The world is a crazy and unpredictable place. Don't make out that you previously knew fertiliser plants made CO2 and that we need it to keep fish fingers cold in the back of vans and in big glass containers in supermarkets: and don't pretend you had heard of Goto Energy, People's Energy and Avro Energy and expected they would be in trouble as it isn't windy enough in Great Britain to turn a turbine. There are way too many things to be worried about, but at least we now know two of the things we should concern ourselves with as we move away from Donald and Brexit and Covid.
It also turns out that the problem with unemployment, one of the things that has historically kept teenagers awake in the small hours, isn't that there is too much of it, but that there are too few people hunting the hundreds of thousands of jobs that are begging to be filled. But that has to be great news, right? You'd think; but the sum of it is that the number of UK sectors reporting output growth fell to a six-month low in August, as the impact of labour shortages intensified.
We have told you before at the NTI newsroom (and don't make us come up there with a big stick ...); on the niftily-named Lloyds Bank UK Recovery Tracker a reading above 50 signals output is rising, while a reading below 50 indicates contraction. So, you will understand when we report that UK transport businesses last month fell to a reading of 42.9, with chemicals dropping to 45.0 and metals and mining manufacturers down to 47.9 for the first time in six months, this isn't a good thing. What is this down to? Labour shortages and supply-chain disruption; to which we can now add a shortage of CO2 and lack of energy.
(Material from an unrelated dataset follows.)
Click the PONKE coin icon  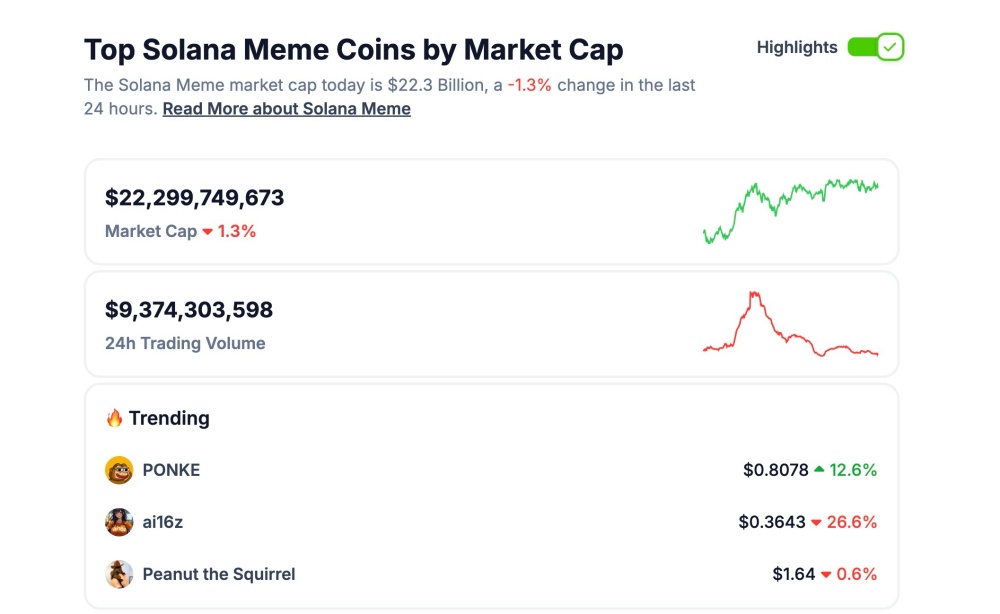pyautogui.click(x=119, y=470)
There are what are delicately termed 'recruitment challenges' in a number of industries across our fine and still sunny land. Are people being too choosy? Lazy? Underqualified? Well, yes, yes and damn yes; but this has all crept up on us when we thought we wouldn't be able to afford Christmas this year. Even Tracee is being forced to be aware of the world around her. She told us this morning that she had seen an item on TV news last evening which reported that 200 pigs may have to be culled on a farm and placed into landfill as the CO2 normally used to stun them as an essential part of the ham-making process isn't available. She immediately went out, adopted one, has named him 'Porker' and when she called to him twice in the office today Neil turned around, thinking he was being summoned.
It all makes complete sense in a well-ordered world. Too little fresh meat on the shelves, so go out and murder 200 pigs and shift them to a shallow grave as we haven't got the air to freeze them. In the alternative, pay more money towards the Indian space programme, not towards funding the two fertiliser factories which could then get CO2 production back on the grid and solve the fish-finger problem
In other parts of the economy the numbers are heading in the other direction. It was reported today (Tuesday 21 September) that public sector net borrowing was £20.5 billion in August, £5.5 billion less than in the same month last year. To put this in perspective; the amount we are not spending in one month is a third of the amount we need to raise over ten years to finance the changes to the care sector ... which we cannot afford without putting up National Insurance to unattractive levels.
When you put it like that ...
The Bank of England has signalled that some tightening of monetary policy may be necessary to keep inflation under control. But we have a different solution; save the pigs from being culled and put them in charge for a while. It couldn't hurt.